Fortunately for us, the problem of efficiently searching a memory area 
for occurrences of a particular byte is mostly solved by the C 
standard library’s memchr() function. Scanning 
“backwards” is in turn handled by the GNU extension 
memrchr(). In a nutshell, these functions operate by 
loading full memory words (typically 32 or 64 bits) into a CPU 
register and checking the individual 8-bit components in 
parallel. This proves to be much more efficient than loading and 
inspecting bytes one at a time. 

Let’s extend the IR by adding two new operations: 
ScanLeft and ScanRight. 



 IR 
 C 


 Add(x) 
 mem[p] += x; 


 Sub(x) 
 mem[p] -= x; 


 Right(x) 
 p += x; 


 Left(x) 
 p -= x; 


 Out 
 putchar(mem[p]); 


 In 
 mem[p] = getchar(); 


 Open 
 while(mem[p]) { 


 Add 
 } 


 Clear 
 mem[p] = 0; 


 Mul(x, y) 
 mem[p+x] += mem[p] * y; 


 ScanLeft 
 p -= (long)((void *)(mem + p) - memrchr(mem, 0, p + 1)); 


 ScanRight 
 p += (long)(memchr(mem + p, 0, sizeof(mem)) - (void *)(mem + p)); 



An unfortunate consequence of using array indexes instead of direct 
pointer manipulation is that the C versions of the scan operations 
look pretty horrid. Well, such is life. 



More than a 3x speedup for dbfi.b while the other programs see little 
to no improvement. There is of course no guarantee that 
memchr() will perform as well on other libc 
implementations or on a different architecture, but there are 
efficient and portable memchr() and 
memrchr() implementations out there so these functions 
can easily be bundled by a compiler. 

Operation offsets 

Both the copy loop and multiplication loop optimizations share an 
interesting trait: they perform an arithmetic operation at an offset 
from the current cell. In brainfuck we often find long sequences of 
non-loop operations and these sequences typically contain a fair 
number of < and >. Why waste time 
moving the pointer around? What if we precalculate offsets for the 
non-loop instructions and only update the pointer at the end of these 
sequences? 



 IR 
 C 


 Add(x, off) 
 mem[p+off] += x; 


 Sub(x, off) 
 mem[p+off] -= x; 


 Right(x) 
 p += x; 


 Left(x) 
 p -= x; 


 Out(off) 
 putchar(mem[p+off]); 


 In(off) 
 mem[p+off] = getchar(); 


 Clear(off) 
 mem[p+off] = 0; 


 Mul(x, y, off) 
 mem[p+x+off] += mem[p+off] * y; 


 ScanLeft 
 p -= (long)((void *)(mem + p) - memrchr(mem, 0, p + 1)); 


 ScanRight 
 p += (long)(memchr(mem + p, 0, sizeof(mem)) - (void *)(mem + p)); 



Note that while Clear and Mul are included 
in this table, the test was run with the operation offset optimization 
in isolation, so these two operations were never emitted by the 
compiler. 



Tangible results, albeit somewhat meager. 
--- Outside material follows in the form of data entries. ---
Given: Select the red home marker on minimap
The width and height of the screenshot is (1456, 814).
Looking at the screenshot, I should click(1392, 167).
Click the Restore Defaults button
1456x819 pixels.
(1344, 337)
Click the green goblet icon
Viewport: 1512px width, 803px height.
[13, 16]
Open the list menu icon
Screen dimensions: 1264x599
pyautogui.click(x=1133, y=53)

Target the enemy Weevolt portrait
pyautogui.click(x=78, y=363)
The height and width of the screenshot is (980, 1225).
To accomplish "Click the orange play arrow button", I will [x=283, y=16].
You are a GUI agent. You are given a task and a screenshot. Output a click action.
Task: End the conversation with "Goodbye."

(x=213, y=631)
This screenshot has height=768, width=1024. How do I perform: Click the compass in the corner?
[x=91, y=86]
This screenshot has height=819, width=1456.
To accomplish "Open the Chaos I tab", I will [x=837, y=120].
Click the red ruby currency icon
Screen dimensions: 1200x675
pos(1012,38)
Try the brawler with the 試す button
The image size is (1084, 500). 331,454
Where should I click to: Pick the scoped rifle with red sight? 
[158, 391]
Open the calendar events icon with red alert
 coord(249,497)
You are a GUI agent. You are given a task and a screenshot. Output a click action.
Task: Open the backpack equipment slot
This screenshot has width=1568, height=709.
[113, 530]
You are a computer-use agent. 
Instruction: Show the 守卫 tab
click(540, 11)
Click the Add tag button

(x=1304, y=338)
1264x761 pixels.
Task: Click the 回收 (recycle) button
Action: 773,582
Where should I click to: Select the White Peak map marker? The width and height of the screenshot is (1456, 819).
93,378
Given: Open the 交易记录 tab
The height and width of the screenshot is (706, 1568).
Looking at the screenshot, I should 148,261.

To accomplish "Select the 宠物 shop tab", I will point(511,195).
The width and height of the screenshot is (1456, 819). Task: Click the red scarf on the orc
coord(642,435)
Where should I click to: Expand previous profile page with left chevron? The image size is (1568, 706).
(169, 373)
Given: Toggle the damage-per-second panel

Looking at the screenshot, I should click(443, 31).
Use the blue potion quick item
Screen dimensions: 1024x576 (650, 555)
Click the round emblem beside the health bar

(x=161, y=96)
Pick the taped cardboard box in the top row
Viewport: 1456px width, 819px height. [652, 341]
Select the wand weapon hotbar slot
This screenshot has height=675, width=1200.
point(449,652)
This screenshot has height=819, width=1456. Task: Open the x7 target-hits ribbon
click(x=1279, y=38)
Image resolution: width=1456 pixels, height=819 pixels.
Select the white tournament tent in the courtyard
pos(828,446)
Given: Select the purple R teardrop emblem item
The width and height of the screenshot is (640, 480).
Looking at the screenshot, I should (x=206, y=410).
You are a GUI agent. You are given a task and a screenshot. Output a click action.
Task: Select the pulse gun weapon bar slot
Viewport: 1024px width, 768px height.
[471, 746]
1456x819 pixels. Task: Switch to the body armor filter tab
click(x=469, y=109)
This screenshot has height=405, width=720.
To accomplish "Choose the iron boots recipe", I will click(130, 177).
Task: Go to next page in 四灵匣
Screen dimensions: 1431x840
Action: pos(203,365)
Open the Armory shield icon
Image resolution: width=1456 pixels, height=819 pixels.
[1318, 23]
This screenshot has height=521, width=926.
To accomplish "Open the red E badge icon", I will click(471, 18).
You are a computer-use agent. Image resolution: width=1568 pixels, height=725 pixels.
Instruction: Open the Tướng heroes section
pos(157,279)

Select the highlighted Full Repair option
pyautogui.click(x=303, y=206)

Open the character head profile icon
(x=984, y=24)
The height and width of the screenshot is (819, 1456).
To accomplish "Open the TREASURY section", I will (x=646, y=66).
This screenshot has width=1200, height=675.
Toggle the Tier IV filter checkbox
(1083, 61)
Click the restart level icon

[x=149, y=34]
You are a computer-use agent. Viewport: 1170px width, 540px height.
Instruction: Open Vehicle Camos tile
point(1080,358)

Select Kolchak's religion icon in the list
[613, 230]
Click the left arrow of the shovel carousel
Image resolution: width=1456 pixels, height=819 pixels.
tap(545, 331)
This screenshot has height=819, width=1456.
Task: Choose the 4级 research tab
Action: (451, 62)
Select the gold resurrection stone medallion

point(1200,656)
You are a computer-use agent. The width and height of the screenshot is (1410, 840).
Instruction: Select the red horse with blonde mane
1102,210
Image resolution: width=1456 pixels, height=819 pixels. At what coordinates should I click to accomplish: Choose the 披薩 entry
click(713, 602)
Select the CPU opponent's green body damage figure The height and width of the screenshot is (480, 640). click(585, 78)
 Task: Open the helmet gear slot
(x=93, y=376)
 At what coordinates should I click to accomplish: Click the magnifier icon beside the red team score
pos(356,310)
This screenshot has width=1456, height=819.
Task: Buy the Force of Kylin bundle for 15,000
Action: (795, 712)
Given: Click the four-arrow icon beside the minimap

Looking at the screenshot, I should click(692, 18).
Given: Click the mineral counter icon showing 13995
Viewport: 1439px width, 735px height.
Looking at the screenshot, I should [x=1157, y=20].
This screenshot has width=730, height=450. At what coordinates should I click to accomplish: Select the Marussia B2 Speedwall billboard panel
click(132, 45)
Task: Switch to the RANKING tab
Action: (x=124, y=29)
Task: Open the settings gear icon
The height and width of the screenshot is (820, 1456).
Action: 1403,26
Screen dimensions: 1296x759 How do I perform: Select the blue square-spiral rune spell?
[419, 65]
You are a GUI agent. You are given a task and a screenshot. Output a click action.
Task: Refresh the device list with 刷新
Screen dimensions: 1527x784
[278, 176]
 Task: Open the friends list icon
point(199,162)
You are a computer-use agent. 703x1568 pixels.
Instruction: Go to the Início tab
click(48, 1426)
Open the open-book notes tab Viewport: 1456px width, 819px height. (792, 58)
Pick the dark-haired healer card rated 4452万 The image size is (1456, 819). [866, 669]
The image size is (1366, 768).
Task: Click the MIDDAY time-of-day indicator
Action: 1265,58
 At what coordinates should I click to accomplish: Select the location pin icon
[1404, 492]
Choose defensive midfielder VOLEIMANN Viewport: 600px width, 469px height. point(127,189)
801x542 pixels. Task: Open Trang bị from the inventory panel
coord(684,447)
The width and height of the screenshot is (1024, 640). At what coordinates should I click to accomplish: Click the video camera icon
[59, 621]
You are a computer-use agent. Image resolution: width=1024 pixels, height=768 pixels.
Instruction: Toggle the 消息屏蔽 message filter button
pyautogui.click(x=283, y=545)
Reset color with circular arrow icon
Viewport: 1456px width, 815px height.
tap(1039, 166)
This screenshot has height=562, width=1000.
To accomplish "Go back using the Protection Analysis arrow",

Applying all optimizations 

To wrap up, let’s have a look at what we can accomplish by applying all 
these optimizations to our sample programs. 



Significant improvement across the board, ranging from about 130x in 
the case of hanoi.b to the 2.4x speedup of awib-0.4. 

Summary 

Fairly simple techniques proved to significantly improve the 
performance of our sample programs. Brainfuck compiler writers should 
consider implementing at least some of them. Now, spending time and 
effort on such an esoteric language as brainfuck may seem like a 
pointless exercise, but we hope and believe that some of the concepts 
can carry over to more real settings. Also, mucking around with 
brainfuck is just plain fun. 

That was all.